*** Block opens ***
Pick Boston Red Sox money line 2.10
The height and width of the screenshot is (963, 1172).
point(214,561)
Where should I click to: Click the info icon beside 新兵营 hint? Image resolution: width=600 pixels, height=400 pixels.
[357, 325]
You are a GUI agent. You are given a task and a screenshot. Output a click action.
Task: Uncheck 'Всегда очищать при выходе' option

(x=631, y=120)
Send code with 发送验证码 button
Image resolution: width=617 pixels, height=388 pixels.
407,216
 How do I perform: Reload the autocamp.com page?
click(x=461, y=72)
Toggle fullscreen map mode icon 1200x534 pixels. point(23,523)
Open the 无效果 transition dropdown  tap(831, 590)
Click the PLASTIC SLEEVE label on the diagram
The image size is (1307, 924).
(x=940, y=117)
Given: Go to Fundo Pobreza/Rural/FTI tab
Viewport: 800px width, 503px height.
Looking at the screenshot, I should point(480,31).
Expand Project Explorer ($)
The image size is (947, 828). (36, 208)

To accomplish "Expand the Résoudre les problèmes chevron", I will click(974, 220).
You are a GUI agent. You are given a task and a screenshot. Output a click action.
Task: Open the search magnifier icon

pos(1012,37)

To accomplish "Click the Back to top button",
*** Block closes ***
• _TASK PROMPT_
Reproduce every line in the data that has the word "accomplish" in it.

• _EXERCISE RESPONSE_
To accomplish "Expand the Résoudre les problèmes chevron", I will click(974, 220).
To accomplish "Click the Back to top button",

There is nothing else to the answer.